• Marc Dugain, Ils vont tuer Robert Kennedy, Gallimard, 2017

      Marc Dugain, Ils vont tuer Robert Kennedy, Gallimard, 2017

    Marc Dugain est fasciné par l’Amérique, pas tant par le fait que cette société serait un modèle, ou une nation riche et dynamique, mais plutôt dans le fait que, malgré tous ses atouts, elle n’engendre finalement que le Mal. Sans doute est-ce pour cela que ce pays n’arrive pas à s’émanciper de la religion. Il y a quelques années, il avait exploré la face sombre de J. Edgar Hoover. C’était excellent parce que le chef du FBI, inamovible durant des décennies, était aussi un comploteur de première. Une crapule qui, dans une démocratie normalement constituée aurait dû finir sur la chaise électrique ou à tout le moins au bagne[1]. On le retrouvera d’ailleurs en guest star dans Ils vont tuer Robert Kennedy. C’est l’histoire d’un professeur d’université qui enquête sur l’assassinat de Robert Kennedy entre autres parce qu’il pense que cet assassinat est en rapport avec les décès prématurés et mystérieux de ses deux parents. Il va remonter en même temps le fil de ces deux affaires et tenter de prouver qu’au fond elles n’en font qu’une.  

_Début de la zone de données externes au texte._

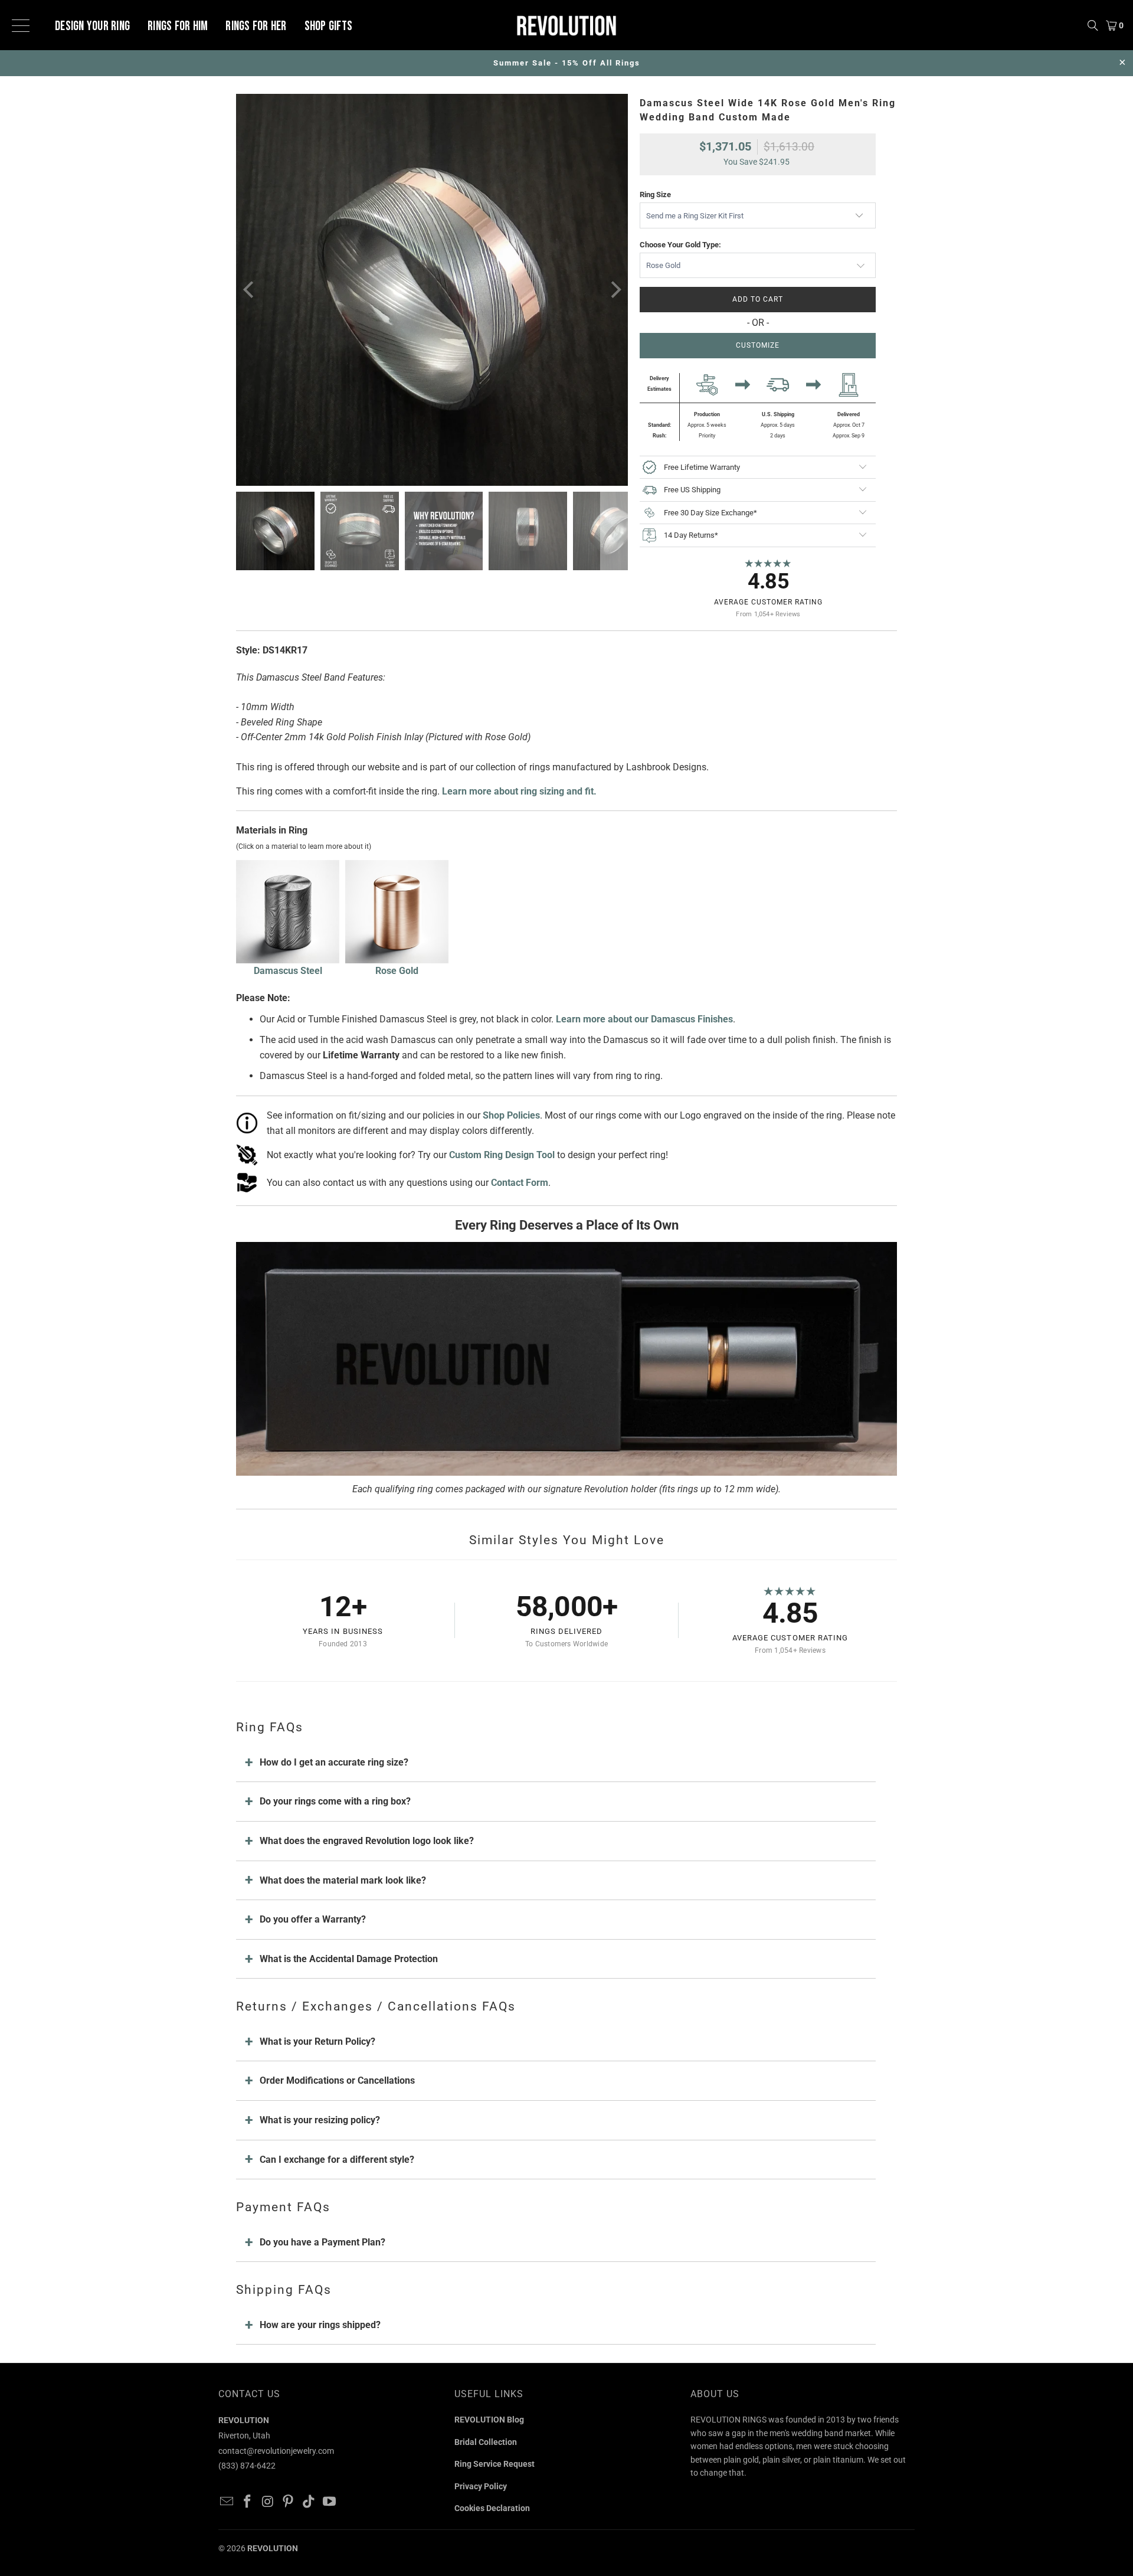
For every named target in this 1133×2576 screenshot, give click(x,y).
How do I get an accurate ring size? (334, 1762)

    Marc Dugain, Ils vont tuer Robert Kennedy, Gallimard, 2017

    Il y a donc trois niveaux de lecture, d’abord le niveau de l’enquête. Dugain fait le point sur les assassinats des deux frères Kennedy, et il n’a aucun mal de montrer qu’il s’agit d’un complot, et non pas à chaque fois de tueurs isolés agissant pour leur propre compte. Que ce soit Oswald ou Sihran, ces deux illuminés n’ont pas pu être les auteurs tous seuls de ces attentats. Le second niveau est celui de la fiction : le narrateur est à la recherche de ses parents, et il imagine des connexions avec la mort de Robert Kennedy. Evidemment va se poser la question des rapports entre ce qui est vécu et ce qui est réel. N’est-il pas un peu devenu paranoïaque avec tout ce temps passé à se poser des questions qui n’ont pas vraiment de réponse. Le troisième niveau est « politique ». Au fond, sommes-nous bien sûr de vivre en démocratie ? En effet nous voyons des groupes compliqués s’agiter pour impose leurs vues : la FBI, la mafia, celle de Giancana, la CIA, et quelques milliardaires qui mettent la main à la poche pour assouvir des buts très obscurs et nuisibles à la société. C’est une critique en creux du capitalisme. Car le but de gagner autant d’argent ne peut se comprendre que si derrière il y a une envie de faire et de vivre le Mal. On sait que la société américaine est née dans la violence et que sous ses formes policées elle continue de l’être, il n’y a qu’à voir les émeutes périodiques qui éclatent à chaque fois que des noirs se font tuer par la police dans des circonstances effroyables. Le symbole de cette violence, c’est aujourd’hui Trump. La nouveauté c’est qu’il ne cherche même plus à donner le change. Il se revendique « brute épaisse », ignare et arrogant. Dugain le cite d’ailleurs pour montrer qu’au fond les Etats-Unis ne se sont jamais amendés, même si dans les années soixante on a pu penser que la dénonciation des crimes allait pousser la société à se réformer dans le sens de plus de justice et de plus d’égalité.  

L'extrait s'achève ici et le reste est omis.